For these reasons Amanda does not advocate the use of hypnosis to recover lost memories.

“Hypnosis is like some sort of truth serum, I’ll spill all my darkest secrets – things that I don’t want to tell anyone –even to a hypnotherapist.”

There is no evidence to support this. As indicated in an earlier paragraph, hypnotized people still retain free will, and so will not do anything that they consider to be unacceptable behaviour (including answering questions they wouldn’t answer whilst not in hypnosis).

“I’ve heard stories about people getting stuck in hypnosis. Can this happen?”
Every now and then a story will appear in the press along the lines of that someone (usually a stage hypnotist) had induced hypnosis in someone and were then unable to return them to normal waking awareness. These stories undoubtedly generate interest in the stage shows, and increase the sense of adventure perceived by the willing participants. However, when you consider that hypnosis is something we all do every day (even if we don’t realise it) it becomes obvious that even if you enter hypnosis by following someone else’s instructions, you know how to return to normal awareness without any outside help.

There are three ways to exit hypnosis.

The first is to return to normal waking awareness in response to an external stimulus. In the therapy setting this will be the sound of the hypnotist / hypnotherapist telling you to. Outside of therapy things like hearing the telephone ring or someone calling your name, smelling something different, feeling a breeze etc. can do it.
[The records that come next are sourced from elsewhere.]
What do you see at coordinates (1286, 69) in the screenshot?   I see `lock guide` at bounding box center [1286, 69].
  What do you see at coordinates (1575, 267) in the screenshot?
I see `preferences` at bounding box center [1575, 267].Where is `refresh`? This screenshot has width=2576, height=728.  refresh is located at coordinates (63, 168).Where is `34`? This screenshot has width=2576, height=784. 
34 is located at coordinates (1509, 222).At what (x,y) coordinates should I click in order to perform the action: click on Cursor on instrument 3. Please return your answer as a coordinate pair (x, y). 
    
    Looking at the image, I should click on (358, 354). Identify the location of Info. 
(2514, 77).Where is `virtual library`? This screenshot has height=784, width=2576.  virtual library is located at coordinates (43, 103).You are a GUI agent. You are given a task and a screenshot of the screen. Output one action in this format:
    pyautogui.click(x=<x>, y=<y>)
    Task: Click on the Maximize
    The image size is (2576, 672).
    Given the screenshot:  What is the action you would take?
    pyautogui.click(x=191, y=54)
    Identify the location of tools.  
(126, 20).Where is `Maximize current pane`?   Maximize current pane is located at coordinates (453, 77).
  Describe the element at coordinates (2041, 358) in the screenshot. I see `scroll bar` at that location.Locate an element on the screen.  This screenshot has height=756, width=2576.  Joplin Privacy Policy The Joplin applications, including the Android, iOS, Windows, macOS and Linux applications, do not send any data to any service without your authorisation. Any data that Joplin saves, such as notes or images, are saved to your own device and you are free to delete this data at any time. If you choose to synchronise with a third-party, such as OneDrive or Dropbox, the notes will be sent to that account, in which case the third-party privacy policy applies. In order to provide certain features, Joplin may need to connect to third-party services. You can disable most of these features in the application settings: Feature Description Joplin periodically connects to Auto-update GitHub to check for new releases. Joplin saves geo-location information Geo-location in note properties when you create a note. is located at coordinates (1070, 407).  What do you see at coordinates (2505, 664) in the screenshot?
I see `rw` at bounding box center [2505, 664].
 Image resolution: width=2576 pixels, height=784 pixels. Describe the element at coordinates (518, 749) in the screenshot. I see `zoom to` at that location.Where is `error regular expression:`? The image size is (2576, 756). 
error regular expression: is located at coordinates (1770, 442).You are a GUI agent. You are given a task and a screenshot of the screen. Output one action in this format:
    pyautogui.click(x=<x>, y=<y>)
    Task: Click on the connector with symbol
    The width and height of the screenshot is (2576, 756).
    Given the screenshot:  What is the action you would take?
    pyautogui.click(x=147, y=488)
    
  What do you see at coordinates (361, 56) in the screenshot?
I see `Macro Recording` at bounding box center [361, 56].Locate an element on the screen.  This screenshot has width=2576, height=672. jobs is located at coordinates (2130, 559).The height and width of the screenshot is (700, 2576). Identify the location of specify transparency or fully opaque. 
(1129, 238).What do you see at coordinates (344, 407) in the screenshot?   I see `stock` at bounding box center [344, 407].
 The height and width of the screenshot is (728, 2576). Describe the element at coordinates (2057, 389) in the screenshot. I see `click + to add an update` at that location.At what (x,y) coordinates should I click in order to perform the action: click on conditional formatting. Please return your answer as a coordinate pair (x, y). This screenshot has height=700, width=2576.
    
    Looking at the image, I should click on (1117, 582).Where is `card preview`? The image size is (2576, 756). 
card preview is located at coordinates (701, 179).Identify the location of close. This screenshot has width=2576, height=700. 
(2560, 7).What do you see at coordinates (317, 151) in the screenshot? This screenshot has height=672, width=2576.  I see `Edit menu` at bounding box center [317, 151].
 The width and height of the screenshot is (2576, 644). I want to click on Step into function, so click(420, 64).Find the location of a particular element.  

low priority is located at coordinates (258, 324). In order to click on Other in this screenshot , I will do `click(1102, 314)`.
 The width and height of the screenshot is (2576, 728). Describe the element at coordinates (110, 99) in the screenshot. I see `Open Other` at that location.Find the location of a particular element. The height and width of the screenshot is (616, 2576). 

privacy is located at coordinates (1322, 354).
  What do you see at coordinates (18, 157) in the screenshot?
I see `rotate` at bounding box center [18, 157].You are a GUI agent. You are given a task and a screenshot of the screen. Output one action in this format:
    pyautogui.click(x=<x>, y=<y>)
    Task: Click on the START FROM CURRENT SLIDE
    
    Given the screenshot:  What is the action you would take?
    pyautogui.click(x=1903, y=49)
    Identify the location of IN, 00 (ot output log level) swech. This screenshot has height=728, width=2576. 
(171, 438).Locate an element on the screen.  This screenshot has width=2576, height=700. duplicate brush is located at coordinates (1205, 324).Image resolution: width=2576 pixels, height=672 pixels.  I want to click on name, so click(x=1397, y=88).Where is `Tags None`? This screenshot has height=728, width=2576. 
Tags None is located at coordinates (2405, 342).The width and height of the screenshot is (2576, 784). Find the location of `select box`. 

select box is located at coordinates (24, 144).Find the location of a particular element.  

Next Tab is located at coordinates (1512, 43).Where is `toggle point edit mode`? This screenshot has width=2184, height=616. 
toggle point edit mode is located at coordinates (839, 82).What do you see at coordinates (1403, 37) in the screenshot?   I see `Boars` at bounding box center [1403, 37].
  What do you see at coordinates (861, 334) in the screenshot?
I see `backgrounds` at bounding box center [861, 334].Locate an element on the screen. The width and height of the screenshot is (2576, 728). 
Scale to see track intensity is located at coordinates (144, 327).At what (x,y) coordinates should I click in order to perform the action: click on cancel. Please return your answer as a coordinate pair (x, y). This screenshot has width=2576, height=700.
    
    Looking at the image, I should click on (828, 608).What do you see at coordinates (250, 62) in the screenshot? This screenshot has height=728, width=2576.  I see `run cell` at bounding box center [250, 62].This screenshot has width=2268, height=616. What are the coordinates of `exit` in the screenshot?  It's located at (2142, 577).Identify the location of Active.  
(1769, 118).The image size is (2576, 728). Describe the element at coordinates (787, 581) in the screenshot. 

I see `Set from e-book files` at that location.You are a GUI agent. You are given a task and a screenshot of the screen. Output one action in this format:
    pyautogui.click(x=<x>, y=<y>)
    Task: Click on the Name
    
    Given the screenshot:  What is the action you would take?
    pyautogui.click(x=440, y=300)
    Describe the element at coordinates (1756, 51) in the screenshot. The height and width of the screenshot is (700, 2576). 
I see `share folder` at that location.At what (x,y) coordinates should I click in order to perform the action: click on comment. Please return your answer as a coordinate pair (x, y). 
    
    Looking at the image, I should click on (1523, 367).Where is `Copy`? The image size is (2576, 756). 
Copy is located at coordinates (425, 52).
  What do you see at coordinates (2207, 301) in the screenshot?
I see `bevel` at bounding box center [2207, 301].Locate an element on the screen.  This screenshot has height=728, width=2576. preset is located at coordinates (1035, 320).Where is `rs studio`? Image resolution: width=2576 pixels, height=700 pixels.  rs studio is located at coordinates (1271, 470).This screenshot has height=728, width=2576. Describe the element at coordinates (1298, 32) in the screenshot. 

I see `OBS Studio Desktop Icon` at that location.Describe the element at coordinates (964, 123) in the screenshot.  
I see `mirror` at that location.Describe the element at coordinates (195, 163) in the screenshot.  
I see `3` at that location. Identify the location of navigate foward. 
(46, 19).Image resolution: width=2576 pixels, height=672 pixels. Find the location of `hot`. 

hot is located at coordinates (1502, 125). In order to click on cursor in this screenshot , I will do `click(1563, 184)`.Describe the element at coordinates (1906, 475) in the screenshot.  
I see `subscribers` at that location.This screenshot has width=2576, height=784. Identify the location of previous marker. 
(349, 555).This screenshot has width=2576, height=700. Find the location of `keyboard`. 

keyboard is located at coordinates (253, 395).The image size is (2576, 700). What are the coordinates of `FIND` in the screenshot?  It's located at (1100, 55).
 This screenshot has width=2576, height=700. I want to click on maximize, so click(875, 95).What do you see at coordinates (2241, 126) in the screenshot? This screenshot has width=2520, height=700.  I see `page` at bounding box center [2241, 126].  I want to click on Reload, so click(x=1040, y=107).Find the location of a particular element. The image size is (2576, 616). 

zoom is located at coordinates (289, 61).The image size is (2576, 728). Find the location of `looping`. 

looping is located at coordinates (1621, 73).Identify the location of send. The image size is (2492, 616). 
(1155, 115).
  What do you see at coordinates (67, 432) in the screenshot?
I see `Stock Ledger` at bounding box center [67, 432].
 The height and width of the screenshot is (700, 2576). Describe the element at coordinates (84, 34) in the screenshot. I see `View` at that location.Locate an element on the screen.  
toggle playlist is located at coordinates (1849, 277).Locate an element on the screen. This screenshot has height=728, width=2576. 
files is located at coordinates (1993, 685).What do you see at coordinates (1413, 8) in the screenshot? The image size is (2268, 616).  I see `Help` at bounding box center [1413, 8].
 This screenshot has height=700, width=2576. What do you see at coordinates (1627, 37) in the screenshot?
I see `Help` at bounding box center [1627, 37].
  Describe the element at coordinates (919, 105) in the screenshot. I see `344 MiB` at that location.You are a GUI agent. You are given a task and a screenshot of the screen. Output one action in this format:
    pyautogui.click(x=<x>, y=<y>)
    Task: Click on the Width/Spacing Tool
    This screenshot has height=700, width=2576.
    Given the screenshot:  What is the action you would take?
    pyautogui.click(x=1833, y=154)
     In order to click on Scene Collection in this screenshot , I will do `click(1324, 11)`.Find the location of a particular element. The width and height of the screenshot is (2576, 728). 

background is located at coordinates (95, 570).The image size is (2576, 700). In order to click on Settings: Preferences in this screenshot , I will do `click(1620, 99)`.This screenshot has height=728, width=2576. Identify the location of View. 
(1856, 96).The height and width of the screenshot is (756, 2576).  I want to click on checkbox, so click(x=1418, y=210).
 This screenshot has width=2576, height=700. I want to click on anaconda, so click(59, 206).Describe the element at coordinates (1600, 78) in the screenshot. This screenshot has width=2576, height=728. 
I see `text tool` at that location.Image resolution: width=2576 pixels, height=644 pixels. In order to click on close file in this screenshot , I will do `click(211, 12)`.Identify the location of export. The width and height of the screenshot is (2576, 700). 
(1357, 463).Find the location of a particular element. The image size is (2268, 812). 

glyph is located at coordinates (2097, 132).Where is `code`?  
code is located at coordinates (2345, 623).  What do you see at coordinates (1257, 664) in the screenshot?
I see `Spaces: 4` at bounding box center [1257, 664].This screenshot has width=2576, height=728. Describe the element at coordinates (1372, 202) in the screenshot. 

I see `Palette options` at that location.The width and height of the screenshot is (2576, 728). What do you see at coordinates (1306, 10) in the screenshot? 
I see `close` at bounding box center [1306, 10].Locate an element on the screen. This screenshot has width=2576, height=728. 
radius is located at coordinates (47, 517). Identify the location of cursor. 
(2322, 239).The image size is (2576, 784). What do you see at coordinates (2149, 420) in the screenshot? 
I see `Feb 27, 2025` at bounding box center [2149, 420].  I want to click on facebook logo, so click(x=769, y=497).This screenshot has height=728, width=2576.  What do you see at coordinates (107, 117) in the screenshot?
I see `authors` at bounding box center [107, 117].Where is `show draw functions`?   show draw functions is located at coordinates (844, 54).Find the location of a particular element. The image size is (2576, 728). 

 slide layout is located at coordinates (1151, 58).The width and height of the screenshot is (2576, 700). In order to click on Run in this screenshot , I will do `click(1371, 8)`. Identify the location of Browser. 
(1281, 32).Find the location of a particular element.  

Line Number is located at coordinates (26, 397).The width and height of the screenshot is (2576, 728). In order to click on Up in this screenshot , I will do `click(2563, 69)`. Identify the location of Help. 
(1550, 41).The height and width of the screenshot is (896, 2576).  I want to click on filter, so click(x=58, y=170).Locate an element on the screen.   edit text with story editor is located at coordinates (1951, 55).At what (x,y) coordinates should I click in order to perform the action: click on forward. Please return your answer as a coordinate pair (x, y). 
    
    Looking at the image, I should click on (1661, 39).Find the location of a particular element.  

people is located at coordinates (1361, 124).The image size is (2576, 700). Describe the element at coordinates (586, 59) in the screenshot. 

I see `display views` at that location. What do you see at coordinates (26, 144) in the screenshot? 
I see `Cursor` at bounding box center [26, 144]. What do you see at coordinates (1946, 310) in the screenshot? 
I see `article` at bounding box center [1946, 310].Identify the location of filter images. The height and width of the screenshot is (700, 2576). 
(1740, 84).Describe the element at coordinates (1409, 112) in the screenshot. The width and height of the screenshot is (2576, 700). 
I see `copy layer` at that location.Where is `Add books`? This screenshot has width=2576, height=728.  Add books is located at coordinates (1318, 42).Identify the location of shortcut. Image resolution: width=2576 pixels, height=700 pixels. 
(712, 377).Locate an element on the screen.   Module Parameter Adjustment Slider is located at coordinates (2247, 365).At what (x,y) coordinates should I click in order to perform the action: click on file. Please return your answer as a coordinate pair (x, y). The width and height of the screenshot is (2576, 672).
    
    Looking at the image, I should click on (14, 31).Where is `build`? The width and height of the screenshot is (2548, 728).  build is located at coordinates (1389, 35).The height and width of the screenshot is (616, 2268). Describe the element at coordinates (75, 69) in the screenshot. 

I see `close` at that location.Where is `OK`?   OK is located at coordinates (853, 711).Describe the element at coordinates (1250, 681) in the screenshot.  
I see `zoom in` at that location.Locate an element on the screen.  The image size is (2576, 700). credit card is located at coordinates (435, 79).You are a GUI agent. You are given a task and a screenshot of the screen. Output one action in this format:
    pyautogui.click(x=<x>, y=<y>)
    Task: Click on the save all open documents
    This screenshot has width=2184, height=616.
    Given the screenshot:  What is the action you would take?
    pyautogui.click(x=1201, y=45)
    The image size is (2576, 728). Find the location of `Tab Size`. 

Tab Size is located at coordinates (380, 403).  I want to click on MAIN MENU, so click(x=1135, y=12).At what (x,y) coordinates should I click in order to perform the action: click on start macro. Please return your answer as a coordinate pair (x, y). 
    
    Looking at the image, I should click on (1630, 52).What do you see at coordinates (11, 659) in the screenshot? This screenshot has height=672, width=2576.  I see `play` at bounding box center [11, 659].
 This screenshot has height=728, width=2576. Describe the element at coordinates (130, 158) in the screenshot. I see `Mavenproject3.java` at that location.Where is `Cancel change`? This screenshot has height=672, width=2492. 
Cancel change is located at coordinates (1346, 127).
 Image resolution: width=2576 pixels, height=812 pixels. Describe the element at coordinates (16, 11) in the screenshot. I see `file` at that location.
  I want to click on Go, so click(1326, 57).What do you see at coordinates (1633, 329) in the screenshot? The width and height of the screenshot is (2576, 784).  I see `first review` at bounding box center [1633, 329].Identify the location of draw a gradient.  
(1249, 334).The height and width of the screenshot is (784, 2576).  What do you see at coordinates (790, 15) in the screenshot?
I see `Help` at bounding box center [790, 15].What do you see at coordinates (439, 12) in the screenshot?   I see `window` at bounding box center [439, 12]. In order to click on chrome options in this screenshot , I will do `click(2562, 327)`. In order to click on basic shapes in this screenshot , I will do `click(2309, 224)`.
The second is to drift into sleep – and wake up normally sometime later.

The third, which applies to people experienced in self-hypnosis, is to set yourself a time limit for your hypnotic experience– say half an hour. At the start of the process tell yourself that you will return to normal awareness after this length of time, and with practice, it will happen (though to begin with it is a good idea to set an alarm of some sort).

Was I really hypnotized? I remembered every word of the session
Whilst some people do exhibit spontaneous amnesia following a hypnotherapy session, others remain fully aware throughout. In fact, most hypnotherapists I know prefer it if their clients do remain aware and responsive. Remember that hypnosis is a state of focus, and as such is often associated with heightened awareness. So it really is common for people to remember a greater proportion of what went on during hypnosis than they would during a normal conversation.
Is hypnosis itself a form of therapy?
Hypnosis is simply a way of focusing the mind. This focus is used to enhance the effectiveness of therapeutic techniques that also work without hypnosis.
When hypnosis is induced in a relaxing way it can produce feelings of calm and peace, which itself can be beneficial, but this is not considered to be a targeted form of therapy.